EXERCISE PROMPT: Please state how many lines of the records hold the string "will", giving nothing but the number.

EXERCISE INPUTS:
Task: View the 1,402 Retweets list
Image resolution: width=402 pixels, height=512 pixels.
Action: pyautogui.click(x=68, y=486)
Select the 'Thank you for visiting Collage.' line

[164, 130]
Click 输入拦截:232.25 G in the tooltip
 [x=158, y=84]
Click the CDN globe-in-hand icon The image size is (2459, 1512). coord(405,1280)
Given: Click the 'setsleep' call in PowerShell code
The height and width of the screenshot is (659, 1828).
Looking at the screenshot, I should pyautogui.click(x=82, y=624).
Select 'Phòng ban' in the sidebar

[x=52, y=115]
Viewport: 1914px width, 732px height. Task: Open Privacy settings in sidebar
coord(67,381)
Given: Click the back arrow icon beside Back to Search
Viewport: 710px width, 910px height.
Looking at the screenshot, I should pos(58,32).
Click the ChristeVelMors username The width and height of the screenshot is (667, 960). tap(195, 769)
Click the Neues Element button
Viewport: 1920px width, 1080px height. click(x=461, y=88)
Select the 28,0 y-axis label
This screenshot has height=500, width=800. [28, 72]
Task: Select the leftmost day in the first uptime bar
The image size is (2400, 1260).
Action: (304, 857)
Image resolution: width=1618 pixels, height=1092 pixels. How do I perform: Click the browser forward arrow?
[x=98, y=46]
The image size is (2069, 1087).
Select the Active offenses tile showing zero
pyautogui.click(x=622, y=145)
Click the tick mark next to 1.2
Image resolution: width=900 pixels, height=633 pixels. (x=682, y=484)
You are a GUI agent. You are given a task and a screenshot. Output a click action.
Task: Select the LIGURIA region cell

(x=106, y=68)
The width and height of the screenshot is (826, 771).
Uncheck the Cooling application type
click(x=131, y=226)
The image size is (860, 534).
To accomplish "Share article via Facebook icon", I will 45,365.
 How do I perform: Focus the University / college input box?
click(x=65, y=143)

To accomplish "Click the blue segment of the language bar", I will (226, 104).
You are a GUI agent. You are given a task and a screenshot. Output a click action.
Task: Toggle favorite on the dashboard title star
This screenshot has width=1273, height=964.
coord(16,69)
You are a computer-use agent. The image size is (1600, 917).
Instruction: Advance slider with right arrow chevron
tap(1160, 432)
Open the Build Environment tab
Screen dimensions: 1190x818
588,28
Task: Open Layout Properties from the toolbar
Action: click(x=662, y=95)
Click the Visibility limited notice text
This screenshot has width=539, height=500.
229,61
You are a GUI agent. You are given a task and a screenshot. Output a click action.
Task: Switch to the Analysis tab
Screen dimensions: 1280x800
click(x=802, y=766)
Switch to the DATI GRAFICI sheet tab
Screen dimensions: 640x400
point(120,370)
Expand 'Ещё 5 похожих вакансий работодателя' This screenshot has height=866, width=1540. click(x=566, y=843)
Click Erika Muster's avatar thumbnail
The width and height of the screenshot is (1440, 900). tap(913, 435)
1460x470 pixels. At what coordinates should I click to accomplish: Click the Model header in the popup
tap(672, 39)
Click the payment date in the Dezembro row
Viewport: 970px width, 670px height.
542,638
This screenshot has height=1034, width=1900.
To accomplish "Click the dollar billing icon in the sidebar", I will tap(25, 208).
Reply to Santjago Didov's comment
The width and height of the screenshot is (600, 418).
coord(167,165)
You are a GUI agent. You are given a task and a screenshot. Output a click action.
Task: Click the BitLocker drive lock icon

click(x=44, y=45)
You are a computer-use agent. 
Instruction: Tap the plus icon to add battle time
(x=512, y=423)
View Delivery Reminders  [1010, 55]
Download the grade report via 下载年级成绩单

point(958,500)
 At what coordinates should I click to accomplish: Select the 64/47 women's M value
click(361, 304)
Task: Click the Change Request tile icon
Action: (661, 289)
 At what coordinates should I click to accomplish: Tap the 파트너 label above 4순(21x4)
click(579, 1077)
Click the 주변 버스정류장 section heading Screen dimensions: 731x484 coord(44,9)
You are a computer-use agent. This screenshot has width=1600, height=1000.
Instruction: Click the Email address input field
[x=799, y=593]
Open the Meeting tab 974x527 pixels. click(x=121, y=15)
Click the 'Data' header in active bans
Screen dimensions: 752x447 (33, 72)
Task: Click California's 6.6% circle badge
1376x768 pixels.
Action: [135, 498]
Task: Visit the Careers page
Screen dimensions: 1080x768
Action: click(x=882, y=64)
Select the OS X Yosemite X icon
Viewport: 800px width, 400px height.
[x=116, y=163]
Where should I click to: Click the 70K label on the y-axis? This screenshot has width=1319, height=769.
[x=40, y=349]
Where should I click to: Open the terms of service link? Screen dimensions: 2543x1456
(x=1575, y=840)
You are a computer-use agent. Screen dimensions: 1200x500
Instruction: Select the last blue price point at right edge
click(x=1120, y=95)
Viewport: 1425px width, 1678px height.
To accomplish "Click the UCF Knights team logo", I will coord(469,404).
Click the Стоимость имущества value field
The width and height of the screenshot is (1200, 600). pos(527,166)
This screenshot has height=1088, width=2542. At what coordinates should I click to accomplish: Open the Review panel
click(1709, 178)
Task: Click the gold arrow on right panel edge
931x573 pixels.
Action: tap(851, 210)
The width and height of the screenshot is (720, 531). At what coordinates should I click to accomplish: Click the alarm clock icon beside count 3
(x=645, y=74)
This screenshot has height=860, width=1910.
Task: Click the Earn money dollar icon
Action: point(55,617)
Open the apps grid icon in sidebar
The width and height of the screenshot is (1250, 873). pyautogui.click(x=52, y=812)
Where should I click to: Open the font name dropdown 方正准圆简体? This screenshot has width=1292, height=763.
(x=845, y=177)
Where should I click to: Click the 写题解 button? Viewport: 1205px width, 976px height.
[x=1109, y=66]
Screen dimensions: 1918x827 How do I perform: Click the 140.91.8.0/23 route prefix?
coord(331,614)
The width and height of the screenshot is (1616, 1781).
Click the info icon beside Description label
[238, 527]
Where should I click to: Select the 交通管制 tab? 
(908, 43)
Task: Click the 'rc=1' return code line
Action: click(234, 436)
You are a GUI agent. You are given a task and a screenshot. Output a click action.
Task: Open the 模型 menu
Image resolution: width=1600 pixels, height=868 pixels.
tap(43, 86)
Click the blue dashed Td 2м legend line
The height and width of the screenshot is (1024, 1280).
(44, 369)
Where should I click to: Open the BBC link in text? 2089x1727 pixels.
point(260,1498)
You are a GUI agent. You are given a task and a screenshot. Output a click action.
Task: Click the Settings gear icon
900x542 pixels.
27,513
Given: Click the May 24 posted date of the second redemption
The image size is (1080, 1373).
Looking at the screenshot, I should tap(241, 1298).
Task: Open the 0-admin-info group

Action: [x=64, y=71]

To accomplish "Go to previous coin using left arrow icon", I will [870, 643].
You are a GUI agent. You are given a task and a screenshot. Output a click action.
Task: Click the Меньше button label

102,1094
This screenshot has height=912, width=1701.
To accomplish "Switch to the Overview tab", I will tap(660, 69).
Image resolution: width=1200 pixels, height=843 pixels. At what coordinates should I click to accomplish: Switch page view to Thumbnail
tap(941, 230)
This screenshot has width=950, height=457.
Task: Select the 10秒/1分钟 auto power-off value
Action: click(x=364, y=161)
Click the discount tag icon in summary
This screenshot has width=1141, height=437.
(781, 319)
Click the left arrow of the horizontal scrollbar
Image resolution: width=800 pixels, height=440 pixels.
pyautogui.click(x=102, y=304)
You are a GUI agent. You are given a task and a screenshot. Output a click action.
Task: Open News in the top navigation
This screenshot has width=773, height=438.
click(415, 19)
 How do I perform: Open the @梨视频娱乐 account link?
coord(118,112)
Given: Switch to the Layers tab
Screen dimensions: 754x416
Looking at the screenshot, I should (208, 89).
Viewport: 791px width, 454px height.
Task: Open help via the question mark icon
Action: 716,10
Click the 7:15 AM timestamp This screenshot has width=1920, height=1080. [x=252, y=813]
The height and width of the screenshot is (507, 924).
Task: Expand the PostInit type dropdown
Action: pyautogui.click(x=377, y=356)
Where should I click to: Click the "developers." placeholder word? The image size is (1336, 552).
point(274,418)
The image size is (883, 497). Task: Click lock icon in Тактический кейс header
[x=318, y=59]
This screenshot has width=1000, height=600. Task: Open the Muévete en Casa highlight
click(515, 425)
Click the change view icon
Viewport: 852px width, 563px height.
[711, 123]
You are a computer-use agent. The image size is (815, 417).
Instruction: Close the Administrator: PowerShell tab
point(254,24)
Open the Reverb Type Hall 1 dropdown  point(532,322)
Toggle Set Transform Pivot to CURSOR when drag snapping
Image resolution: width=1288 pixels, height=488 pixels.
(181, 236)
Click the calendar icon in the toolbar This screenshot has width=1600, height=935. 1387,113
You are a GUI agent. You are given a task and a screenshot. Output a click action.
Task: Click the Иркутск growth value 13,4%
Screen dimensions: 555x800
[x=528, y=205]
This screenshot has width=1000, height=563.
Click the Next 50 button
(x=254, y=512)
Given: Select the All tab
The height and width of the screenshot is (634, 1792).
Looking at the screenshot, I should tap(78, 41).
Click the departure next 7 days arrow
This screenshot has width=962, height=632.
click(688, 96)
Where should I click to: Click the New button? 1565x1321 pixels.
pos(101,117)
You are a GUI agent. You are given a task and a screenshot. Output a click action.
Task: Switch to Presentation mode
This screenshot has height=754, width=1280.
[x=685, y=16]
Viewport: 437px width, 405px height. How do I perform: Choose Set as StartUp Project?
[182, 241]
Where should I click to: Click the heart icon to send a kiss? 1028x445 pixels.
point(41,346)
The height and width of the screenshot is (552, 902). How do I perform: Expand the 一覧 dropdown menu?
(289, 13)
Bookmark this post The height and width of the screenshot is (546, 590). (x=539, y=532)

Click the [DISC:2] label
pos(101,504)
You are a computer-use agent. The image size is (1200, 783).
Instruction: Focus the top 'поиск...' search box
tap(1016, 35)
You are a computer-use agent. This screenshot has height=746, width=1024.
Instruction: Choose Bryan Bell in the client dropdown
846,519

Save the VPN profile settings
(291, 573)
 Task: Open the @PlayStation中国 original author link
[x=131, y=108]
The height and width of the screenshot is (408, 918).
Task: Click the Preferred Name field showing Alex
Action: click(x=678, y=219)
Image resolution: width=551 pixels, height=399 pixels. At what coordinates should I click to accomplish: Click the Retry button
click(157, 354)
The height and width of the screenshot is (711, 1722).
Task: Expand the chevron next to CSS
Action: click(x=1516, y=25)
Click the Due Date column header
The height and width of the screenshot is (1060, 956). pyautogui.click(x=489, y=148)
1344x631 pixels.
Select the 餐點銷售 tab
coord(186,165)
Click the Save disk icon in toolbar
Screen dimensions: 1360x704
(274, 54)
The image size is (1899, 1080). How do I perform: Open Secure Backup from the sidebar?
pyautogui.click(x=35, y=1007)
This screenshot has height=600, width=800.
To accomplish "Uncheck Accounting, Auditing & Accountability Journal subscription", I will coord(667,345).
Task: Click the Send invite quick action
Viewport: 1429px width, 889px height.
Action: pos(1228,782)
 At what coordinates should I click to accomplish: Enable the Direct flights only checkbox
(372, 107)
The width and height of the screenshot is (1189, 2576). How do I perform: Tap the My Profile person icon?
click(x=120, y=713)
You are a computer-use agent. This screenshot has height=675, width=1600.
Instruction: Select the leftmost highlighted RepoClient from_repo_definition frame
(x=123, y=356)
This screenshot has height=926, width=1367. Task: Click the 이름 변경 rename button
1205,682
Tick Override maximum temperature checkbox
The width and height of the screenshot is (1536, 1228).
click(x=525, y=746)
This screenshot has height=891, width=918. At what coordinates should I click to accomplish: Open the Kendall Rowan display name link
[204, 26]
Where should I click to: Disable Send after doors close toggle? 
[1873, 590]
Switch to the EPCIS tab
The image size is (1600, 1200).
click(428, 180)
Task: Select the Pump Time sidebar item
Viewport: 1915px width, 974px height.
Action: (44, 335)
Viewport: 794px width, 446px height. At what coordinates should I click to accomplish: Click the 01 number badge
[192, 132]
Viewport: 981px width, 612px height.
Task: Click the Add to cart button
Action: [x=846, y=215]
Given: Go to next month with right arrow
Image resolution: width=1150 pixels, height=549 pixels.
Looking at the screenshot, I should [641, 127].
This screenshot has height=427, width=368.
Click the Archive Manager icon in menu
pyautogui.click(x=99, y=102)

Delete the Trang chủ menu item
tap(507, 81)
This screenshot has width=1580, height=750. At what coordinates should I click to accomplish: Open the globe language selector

EXERCISE RESPONSE: 7